**Problem requirements:** Would you print the records below without changing anything?

▽

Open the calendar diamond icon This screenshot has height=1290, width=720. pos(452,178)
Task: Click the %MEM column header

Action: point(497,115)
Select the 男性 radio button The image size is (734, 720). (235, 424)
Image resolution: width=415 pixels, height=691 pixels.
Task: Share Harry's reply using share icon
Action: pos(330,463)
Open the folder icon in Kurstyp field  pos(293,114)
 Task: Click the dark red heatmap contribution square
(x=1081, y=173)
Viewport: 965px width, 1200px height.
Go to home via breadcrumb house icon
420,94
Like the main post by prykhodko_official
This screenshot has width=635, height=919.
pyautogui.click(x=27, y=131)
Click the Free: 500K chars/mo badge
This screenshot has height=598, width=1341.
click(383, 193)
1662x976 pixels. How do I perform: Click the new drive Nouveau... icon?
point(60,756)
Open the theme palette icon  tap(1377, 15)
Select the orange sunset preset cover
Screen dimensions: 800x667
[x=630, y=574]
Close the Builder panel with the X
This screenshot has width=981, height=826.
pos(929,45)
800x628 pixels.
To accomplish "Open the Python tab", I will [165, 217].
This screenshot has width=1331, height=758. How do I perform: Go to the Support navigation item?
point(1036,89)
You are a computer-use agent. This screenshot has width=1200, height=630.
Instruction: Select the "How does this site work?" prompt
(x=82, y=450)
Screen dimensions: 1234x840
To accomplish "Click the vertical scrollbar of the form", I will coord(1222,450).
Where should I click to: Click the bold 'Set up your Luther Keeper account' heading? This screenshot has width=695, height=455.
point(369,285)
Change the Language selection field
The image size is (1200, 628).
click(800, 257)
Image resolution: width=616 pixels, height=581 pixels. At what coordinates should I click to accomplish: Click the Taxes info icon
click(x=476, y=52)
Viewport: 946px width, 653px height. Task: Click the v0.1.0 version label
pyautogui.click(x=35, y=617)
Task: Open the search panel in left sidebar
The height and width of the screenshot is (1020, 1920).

△

**Task response:**
Open the calendar diamond icon This screenshot has height=1290, width=720. pos(452,178)
Task: Click the %MEM column header

Action: point(497,115)
Select the 男性 radio button The image size is (734, 720). (235, 424)
Image resolution: width=415 pixels, height=691 pixels.
Task: Share Harry's reply using share icon
Action: pos(330,463)
Open the folder icon in Kurstyp field  pos(293,114)
 Task: Click the dark red heatmap contribution square
(x=1081, y=173)
Viewport: 965px width, 1200px height.
Go to home via breadcrumb house icon
420,94
Like the main post by prykhodko_official
This screenshot has width=635, height=919.
pyautogui.click(x=27, y=131)
Click the Free: 500K chars/mo badge
This screenshot has height=598, width=1341.
click(383, 193)
1662x976 pixels. How do I perform: Click the new drive Nouveau... icon?
point(60,756)
Open the theme palette icon  tap(1377, 15)
Select the orange sunset preset cover
Screen dimensions: 800x667
[x=630, y=574]
Close the Builder panel with the X
This screenshot has width=981, height=826.
pos(929,45)
800x628 pixels.
To accomplish "Open the Python tab", I will [165, 217].
This screenshot has width=1331, height=758. How do I perform: Go to the Support navigation item?
point(1036,89)
You are a computer-use agent. This screenshot has width=1200, height=630.
Instruction: Select the "How does this site work?" prompt
(x=82, y=450)
Screen dimensions: 1234x840
To accomplish "Click the vertical scrollbar of the form", I will coord(1222,450).
Where should I click to: Click the bold 'Set up your Luther Keeper account' heading? This screenshot has width=695, height=455.
point(369,285)
Change the Language selection field
The image size is (1200, 628).
click(800, 257)
Image resolution: width=616 pixels, height=581 pixels. At what coordinates should I click to accomplish: Click the Taxes info icon
click(x=476, y=52)
Viewport: 946px width, 653px height. Task: Click the v0.1.0 version label
pyautogui.click(x=35, y=617)
Task: Open the search panel in left sidebar
The height and width of the screenshot is (1020, 1920).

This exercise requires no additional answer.